Selection -
8. Solution: Let $w_1$, $\cdots$, $w_n$ be a basis of $W$. Since $T$ is surjective, there exist $v_1$, $\cdots$, $v_n$ such that $Tv_i=w_i$. Moreover, by Problem 4 of Exercises 3A, it follows that $v_1$, $\cdots$, $v_n$ is linearly independent. Consider $U=\m{span}(v_1,\cdots,v_n)$, then $T|_U$ maps a basis of $U$ to a basis of $W$. Hence $T|_U$ is an isomorphism of $U$ onto $W$.

9. Solution: See Linear Algebra Done Right Solution Manual Chapter 3 Problem 22.

10. Solution: See Linear Algebra Done Right Solution Manual Chapter 3 Problem 23.

11. Solution: By Problem 9, we have $TU$ is invertible. Again by Problem 9, we have $T$ is invertible. Multiply both side of $STU=I$ by $S^{-1}$ on left, we get $TU=S^{-1}$. Multiply both side of $TU=S^{-1}$ by $S$ on right, we have $TUS=I$. Multiply both side of $TUS=I$ by $T^{-1}$ on left, we get $US=T^{-1}$.

Problems to work on -
A: In the linear algebra solutions, Solution 8 concludes that $T|_U$ is an isomorphism of $U$ onto $W$. Explain why.
B: Reproduce the linear algebra solutions from "8. Solution: Let" up to and including "of $U$ onto $W$.".

Raw data -
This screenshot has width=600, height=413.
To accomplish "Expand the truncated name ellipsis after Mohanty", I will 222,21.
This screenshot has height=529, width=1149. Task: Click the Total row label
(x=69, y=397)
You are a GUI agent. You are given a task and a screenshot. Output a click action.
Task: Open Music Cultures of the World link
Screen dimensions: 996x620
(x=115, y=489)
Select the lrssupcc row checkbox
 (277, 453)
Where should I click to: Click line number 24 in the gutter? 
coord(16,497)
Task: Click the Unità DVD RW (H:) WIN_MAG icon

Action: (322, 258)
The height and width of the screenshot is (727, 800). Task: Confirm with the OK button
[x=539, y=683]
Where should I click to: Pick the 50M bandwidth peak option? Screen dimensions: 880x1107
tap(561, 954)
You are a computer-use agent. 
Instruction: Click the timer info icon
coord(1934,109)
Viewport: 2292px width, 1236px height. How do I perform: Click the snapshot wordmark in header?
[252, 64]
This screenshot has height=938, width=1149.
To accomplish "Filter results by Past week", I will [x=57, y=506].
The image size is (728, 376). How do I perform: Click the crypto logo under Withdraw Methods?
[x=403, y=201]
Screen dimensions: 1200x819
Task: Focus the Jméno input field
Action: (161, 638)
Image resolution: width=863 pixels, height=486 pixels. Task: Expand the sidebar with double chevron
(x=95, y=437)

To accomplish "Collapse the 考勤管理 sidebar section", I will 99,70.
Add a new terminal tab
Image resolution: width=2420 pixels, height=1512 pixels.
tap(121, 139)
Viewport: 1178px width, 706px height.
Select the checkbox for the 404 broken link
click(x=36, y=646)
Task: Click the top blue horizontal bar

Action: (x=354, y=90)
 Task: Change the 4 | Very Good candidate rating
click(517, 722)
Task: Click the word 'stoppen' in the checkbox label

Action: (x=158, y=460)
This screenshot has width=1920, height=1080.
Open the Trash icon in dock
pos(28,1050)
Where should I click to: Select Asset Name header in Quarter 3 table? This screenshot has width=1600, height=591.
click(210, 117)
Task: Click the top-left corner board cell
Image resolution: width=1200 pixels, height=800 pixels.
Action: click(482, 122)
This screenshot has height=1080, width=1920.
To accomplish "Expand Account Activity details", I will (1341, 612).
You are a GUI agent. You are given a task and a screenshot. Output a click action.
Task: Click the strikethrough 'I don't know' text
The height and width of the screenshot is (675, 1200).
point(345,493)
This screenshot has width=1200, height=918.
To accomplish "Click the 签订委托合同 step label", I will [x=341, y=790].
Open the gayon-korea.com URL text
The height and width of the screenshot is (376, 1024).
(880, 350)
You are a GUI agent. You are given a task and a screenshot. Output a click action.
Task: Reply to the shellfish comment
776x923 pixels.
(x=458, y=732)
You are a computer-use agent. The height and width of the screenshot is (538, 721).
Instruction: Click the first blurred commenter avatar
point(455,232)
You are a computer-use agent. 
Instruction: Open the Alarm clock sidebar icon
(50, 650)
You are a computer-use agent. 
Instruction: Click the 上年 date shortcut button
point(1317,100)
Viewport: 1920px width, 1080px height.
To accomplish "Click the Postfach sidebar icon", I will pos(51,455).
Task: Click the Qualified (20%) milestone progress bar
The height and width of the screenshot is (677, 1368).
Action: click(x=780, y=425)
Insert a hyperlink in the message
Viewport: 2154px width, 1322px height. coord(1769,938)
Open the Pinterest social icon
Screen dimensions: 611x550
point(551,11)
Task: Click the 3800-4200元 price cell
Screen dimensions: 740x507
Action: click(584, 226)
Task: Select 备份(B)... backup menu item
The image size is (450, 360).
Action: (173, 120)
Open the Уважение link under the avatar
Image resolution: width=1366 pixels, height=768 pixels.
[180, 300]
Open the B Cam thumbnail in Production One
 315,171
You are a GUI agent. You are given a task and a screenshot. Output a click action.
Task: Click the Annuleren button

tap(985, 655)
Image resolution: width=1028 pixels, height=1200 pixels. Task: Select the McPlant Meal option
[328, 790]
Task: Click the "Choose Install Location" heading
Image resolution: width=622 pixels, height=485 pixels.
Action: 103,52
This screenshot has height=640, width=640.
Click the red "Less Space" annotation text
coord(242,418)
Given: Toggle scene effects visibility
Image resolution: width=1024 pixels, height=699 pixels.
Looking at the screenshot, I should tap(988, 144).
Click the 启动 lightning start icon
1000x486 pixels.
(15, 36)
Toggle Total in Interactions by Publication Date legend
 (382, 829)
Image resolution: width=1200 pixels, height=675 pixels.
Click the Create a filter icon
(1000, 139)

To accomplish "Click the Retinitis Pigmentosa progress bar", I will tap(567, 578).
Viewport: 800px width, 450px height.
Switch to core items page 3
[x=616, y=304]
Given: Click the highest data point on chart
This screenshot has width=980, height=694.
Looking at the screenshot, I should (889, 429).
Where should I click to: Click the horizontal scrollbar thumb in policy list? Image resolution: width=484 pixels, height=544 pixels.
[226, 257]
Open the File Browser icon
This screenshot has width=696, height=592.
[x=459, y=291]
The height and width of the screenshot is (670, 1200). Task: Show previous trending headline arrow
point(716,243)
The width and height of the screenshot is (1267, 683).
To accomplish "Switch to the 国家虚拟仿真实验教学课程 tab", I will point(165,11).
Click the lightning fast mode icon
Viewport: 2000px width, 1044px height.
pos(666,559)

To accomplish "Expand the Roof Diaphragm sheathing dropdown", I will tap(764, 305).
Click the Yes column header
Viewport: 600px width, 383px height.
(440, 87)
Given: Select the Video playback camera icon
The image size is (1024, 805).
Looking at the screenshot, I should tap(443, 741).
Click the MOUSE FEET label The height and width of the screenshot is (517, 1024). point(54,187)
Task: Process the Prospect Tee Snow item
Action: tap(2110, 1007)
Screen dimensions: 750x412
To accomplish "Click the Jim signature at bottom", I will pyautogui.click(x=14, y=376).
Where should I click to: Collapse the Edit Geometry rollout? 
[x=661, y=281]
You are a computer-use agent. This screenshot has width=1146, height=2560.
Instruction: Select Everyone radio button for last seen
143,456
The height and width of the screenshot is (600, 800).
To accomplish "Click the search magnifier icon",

Task-by-task solutions -
A: The vectors $v_1, \cdots, v_n$ are linearly independent by Problem 4 of Exercises 3A, and they span $U$ by definition, so they form a basis of $U$. Because $Tv_i = w_i$, the map $T|_U$ sends this basis of $U$ to the basis $w_1, \cdots, w_n$ of $W$, which makes $T|_U$ an isomorphism onto $W$.

B:
8. Solution: Let $w_1$, $\cdots$, $w_n$ be a basis of $W$. Since $T$ is surjective, there exist $v_1$, $\cdots$, $v_n$ such that $Tv_i=w_i$. Moreover, by Problem 4 of Exercises 3A, it follows that $v_1$, $\cdots$, $v_n$ is linearly independent. Consider $U=\m{span}(v_1,\cdots,v_n)$, then $T|_U$ maps a basis of $U$ to a basis of $W$. Hence $T|_U$ is an isomorphism of $U$ onto $W$.